What was your first gender euphoria? What was it like? Did you know what it was at the time?
(just looking for more conversation, sometimes it’s a bit too quiet here.)
Did you have any recently? How recent? What was it?
What was your first gender euphoria? What was it like? Did you know what it was at the time?
(just looking for more conversation, sometimes it’s a bit too quiet here.)
My hair lately has been so soft and its gotten so long. Today I blow dried it and the way it frames my face is amazing and makes me feel very euphoric. I also have been practicing with my voice a lot lately and getting gendered correctly on the phone has been very euphoric and encouraging. I really feel like I’ve made good progress with my voice over the last couple months, when this time a year ago I thought I might never successfully voice train.
My earliest memories of gender euphoria had to do with my hair and clothing. I had never heard of trans people and had no idea what I was feeling. I even crossdressed in middle school just because I wanted to, but I had no idea why I felt really happy when I did it or why it made me feel gross when people gendered me as a boy.

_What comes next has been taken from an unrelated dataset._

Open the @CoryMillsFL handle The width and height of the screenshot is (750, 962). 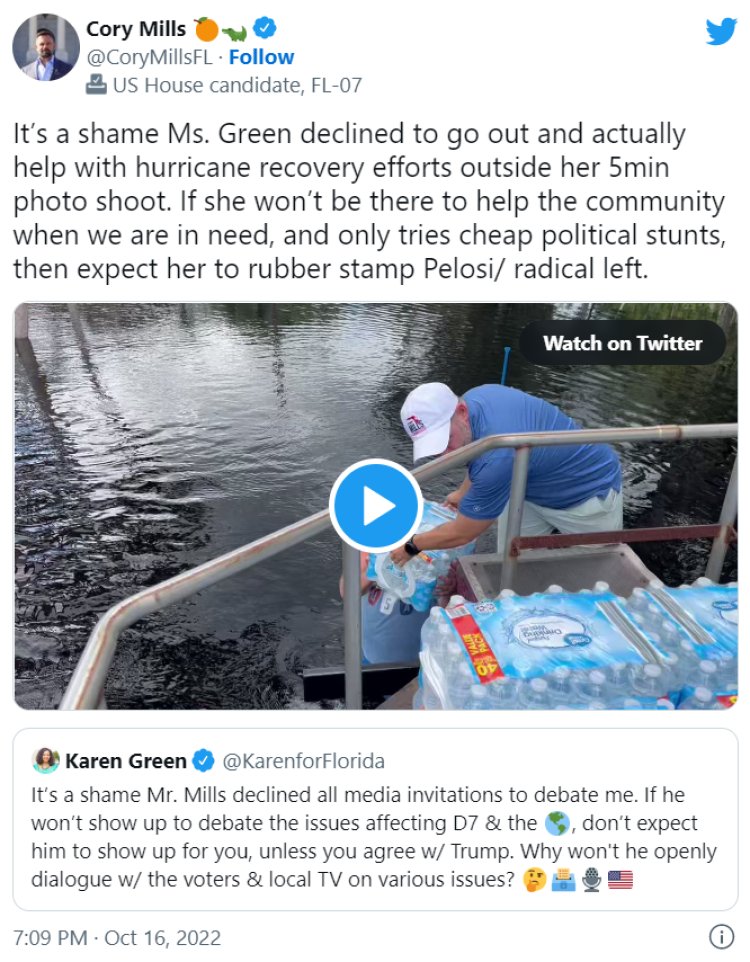coord(149,57)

I don’t remember really hearing about trans until maybe within the last 10 years. I sometimes wonder if things would’ve been different if I had heard about it when I was younger. I still grew up in a very, let’s say strict,environment. So, who knows.
I mean, same? If I hadn’t moved out of the bible belt ten ears ago… If my kids hadn’t came out to me years ago… Well, I’d still be more miserable than I am now.

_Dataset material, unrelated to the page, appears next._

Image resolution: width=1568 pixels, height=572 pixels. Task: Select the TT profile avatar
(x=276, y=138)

I can recognize the dysphoria and try to fight it instead of thinking I’m an ugly guy. I’m starting to recognize why I hate my body, and am slowly fighting back to find who I am, one shaved hair, one shirt, one necklace, one technique at at time.
Let’s face it, we grew up in a time when trans people were ridiculed at best. Mrs Doubtfire, Ace Ventura. Thank god for the information age, that we can talk like this with complete strangers, and share ideas and positivity and support and love.

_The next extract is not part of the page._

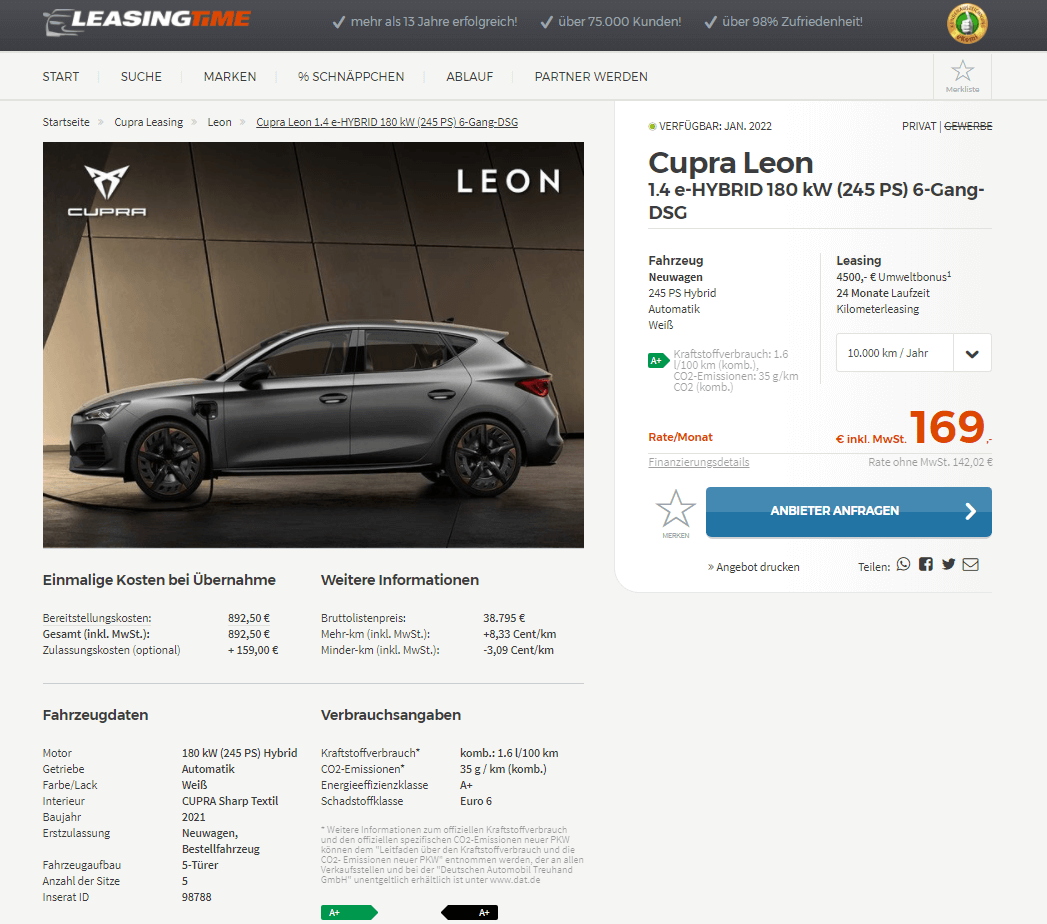
Task: Share the offer via Twitter icon
Action: tap(948, 565)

I knew about trans folk when I was a teenager (in the late 80s and early 90s). I knew I “should have been born a girl” even longer than that.
I still didn’t let myself accept that I’m trans until 2017, and that was only when a work mate transitioned and showed me that it really is something I can do too.
Having the information helps, but it’s only part of story. The environment we’re raised in and have to survive in is also part of the story. Sometimes we lie to ourselves because that’s the only way to get through
What little I remember when I was younger was that there were “transexuals” but it was always portrayed like a crazy sex/fetish thing.
Yeah, that’s how I knew about trans folk. That stigma and hate is a large part of why it took me so long to accept something I always knew to be true
Yeah… I think that’s slowing down my progress in figuring shit out. There’s so much shit that got internalized that I haven’t been aware of til now.